Un gardien, l'ayant surpris à marmonner quelque chose à propos de Malefoy s'était assurée qu'elle ne recommencerait plus en lui jetant un doloris bien senti. Il n'était pas aussi douloureux que celui de Malefoy.
Harry lui avait expliqué qu'il fallait vraiment avoir l'esprit tordu pour jeter un sortilège de doloris, avoir une volonté de faire mal à l'autre à toute épreuve. Harry avait échoué en cinquième année, son âme était trop pure, pas aussi tordue que celle de Bellatrix Lestrange.
Hermione ne s'était jamais essayée à ce sortilège impardonnable. Elle n'en avait jamais eu l'envie. Faire souffrir n'avait jamais été dans sa nature.
Elle avait été renvoyée dans l'équipe de transport, ce qui lui convenait très bien pour le moment. Elle s'était confectionné une paire de gants avec des chaussettes qui protégeaient relativement bien ses paumes. C'était épuisant, mais en cette fin de mois de septembre, la chaleur s'était dissipée et son travail était donc moins insupportable. Ses pieds s'étaient habitués à la douleur si bien qu'elle ne la ressentait presque plus !

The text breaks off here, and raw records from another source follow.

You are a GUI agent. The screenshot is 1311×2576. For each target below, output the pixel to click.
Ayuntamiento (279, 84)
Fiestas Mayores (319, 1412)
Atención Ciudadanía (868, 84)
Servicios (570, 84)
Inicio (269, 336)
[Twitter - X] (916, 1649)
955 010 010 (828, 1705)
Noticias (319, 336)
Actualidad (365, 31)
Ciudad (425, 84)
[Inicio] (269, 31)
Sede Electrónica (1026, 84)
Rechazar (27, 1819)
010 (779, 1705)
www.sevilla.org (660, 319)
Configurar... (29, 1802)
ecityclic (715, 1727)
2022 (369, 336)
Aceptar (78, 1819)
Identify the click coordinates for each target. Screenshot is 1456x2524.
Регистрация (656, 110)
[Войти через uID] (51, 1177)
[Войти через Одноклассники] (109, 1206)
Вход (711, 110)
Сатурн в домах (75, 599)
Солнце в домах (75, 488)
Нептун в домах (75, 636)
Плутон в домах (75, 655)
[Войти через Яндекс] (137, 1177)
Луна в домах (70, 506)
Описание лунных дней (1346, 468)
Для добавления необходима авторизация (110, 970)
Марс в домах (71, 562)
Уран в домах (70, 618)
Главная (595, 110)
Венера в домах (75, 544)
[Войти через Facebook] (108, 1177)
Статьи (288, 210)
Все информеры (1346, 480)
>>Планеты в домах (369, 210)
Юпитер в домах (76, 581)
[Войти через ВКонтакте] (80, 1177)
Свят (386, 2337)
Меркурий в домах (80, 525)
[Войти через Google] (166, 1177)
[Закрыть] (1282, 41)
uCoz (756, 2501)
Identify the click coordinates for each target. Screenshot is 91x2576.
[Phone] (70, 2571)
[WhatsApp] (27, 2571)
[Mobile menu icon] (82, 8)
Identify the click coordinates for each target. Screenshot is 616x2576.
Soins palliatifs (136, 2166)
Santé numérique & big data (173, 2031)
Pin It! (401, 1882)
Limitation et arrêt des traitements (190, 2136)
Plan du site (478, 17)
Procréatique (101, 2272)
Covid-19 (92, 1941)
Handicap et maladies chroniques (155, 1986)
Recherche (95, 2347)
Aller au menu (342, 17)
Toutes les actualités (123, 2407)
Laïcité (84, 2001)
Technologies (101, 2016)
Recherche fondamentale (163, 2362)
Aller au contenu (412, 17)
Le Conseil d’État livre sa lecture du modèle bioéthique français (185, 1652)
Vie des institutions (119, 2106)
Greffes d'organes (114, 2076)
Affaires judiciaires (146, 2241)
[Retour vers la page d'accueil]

Hermione jeta un coup d'œil à son reflet dans le miroir. Il commençait à faire sombre et l'unique ampoule fonctionnelle de la salle de douches menaçaient de lâcher à son tour. Les cheveux de Hermione avaient repoussé, maintenant, elle avait plus l'air d'avoir une coupe au carré très courte qu'une coupe à la garçonne. Ils bouclaient toujours excessivement. Ses cheveux ne pesaient plus assez lourds pour imposer une relative raideur à ses mèches. Elle démêla vaguement ses cheveux avec ses doigts et rejoignit sa cellule.
Fred et elle partageaient toujours leur repas, mais ils ne se voyaient jamais énormément. Une fois leur couchette rejointe, aucun d'eux n'avait la force de discuter. Trop épuisé, trop brisé, ils se contentaient de s'endormir, l'esprit vide de toute pensée.
Il était temps qu'elle rejoigne sa couchette d'ailleurs. D'un pas pressé, elle rejoignit sa cellule et grimpa les barreaux de l'échelle pour se laisser tomber dans sa couchette avec un soupir. Le matelas n'était pas confortable, si tant est qu'on pouvait appeler ce tapis tout fin, un matelas, mais c'était toujours mieux que le sol. Hermione profita de la légère brise qui se glissait à travers la fenêtre béante de sa cellule.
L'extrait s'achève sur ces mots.